### EXERCISE PROMPT
Go over the entries below line by line, copying each one that contains the word "Viewport".

(Entries taken from a collection)

***

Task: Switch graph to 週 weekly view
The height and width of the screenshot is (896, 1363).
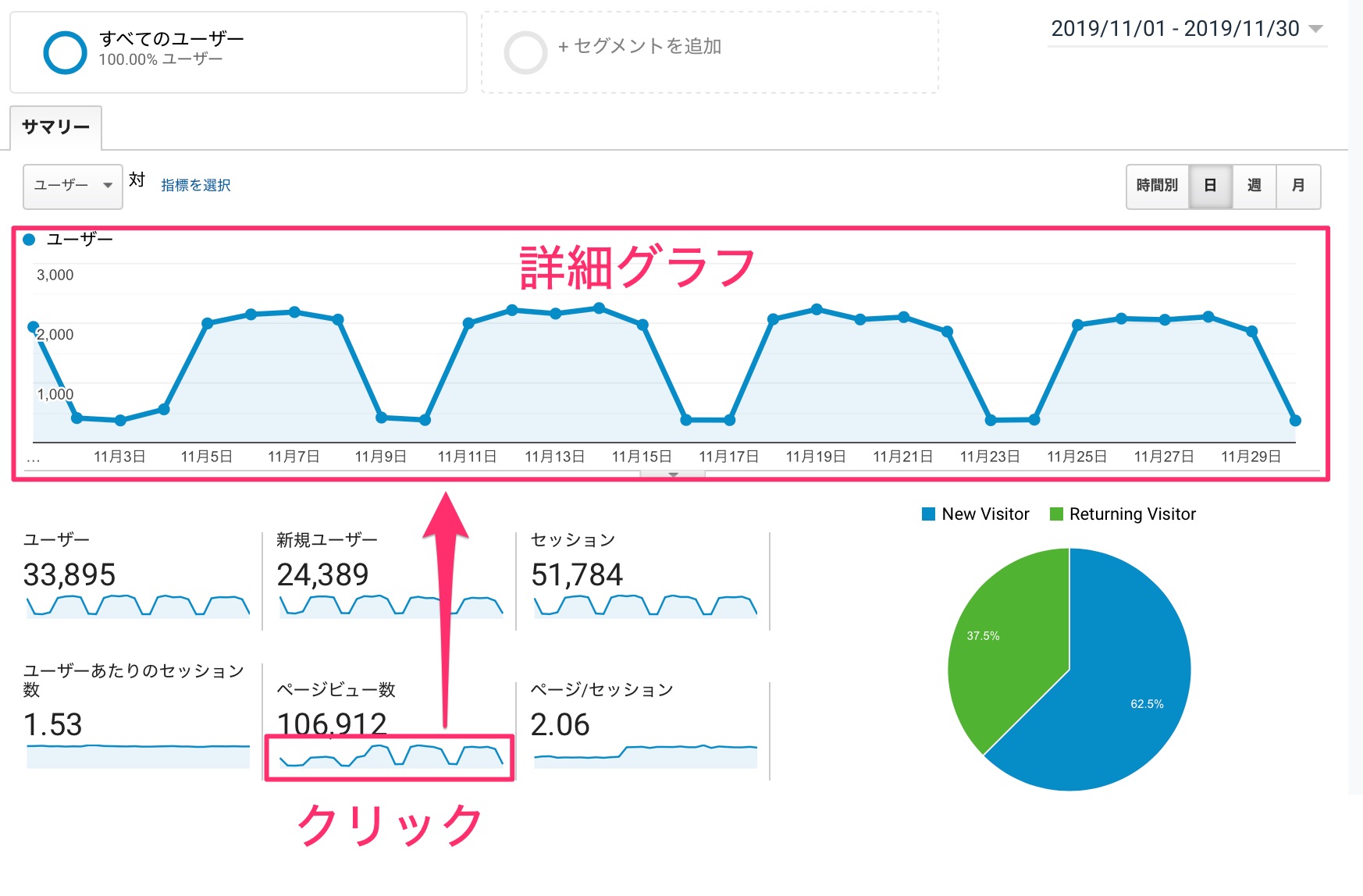Action: 1254,186
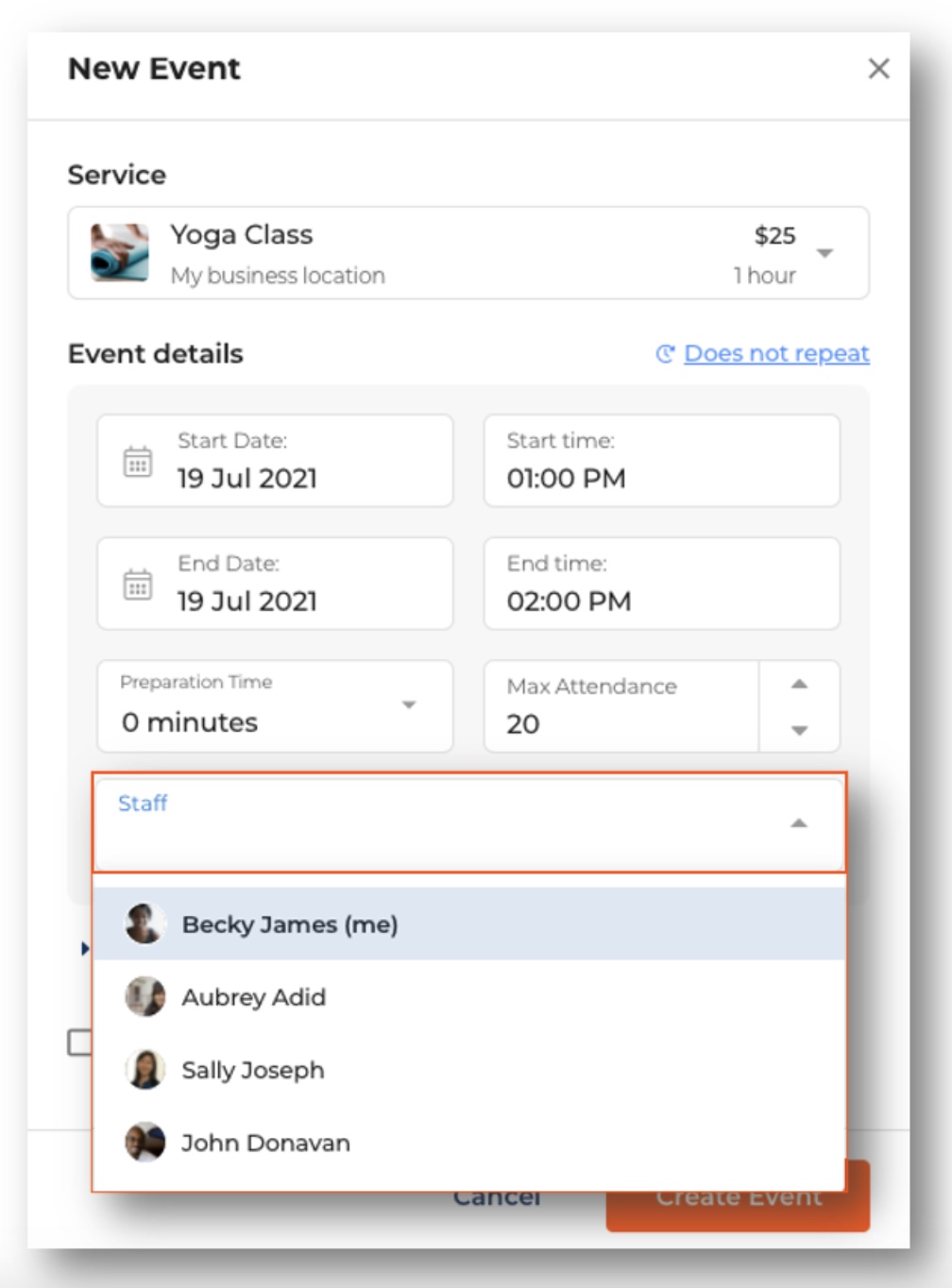Click the repeat icon beside Does not repeat
Image resolution: width=952 pixels, height=1288 pixels.
665,354
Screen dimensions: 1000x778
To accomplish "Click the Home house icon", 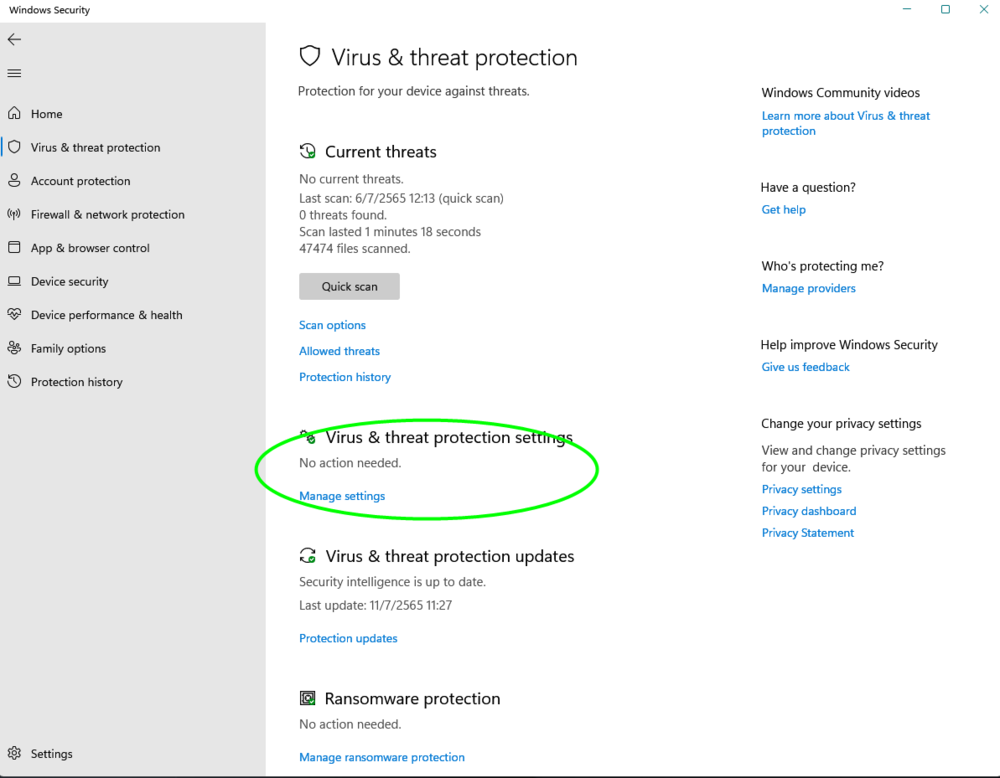I will click(x=14, y=114).
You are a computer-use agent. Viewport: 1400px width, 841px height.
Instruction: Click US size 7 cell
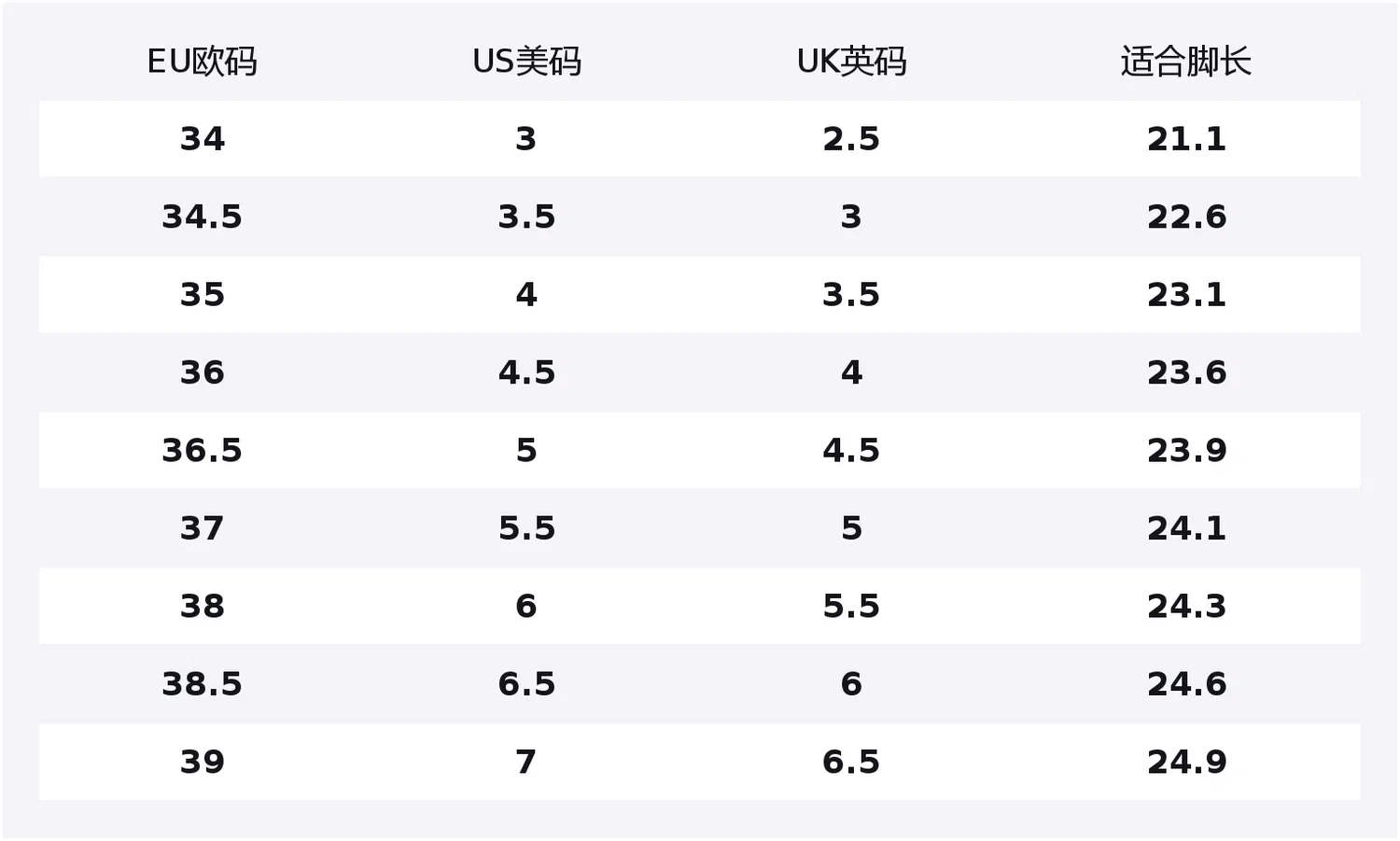tap(526, 762)
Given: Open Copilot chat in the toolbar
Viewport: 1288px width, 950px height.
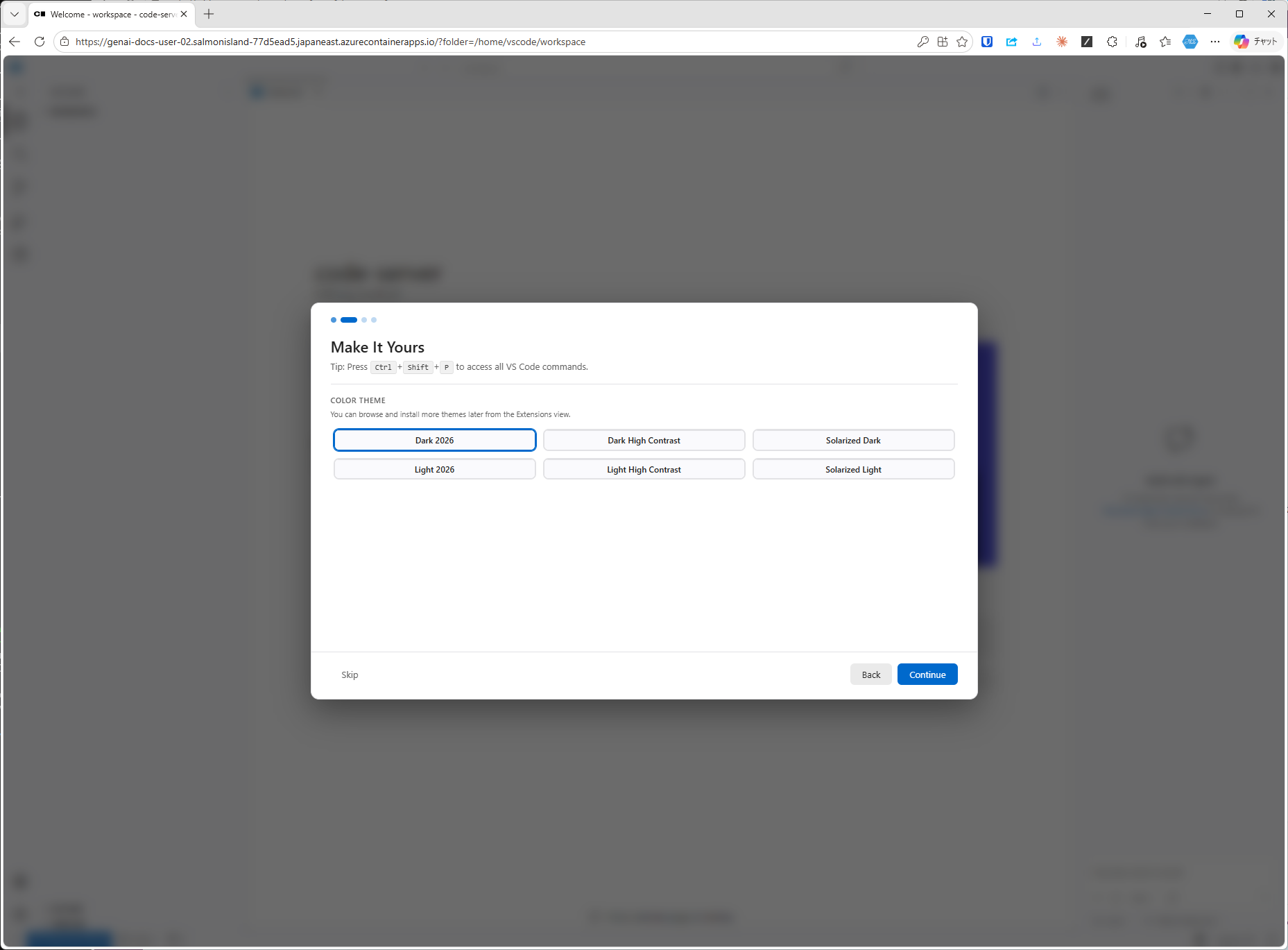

***

### RESPONSE FOR THIS EXERCISE
You are a computer-use agent. Viewport: 1400px width, 841px height.
Viewport: 1288px width, 950px height.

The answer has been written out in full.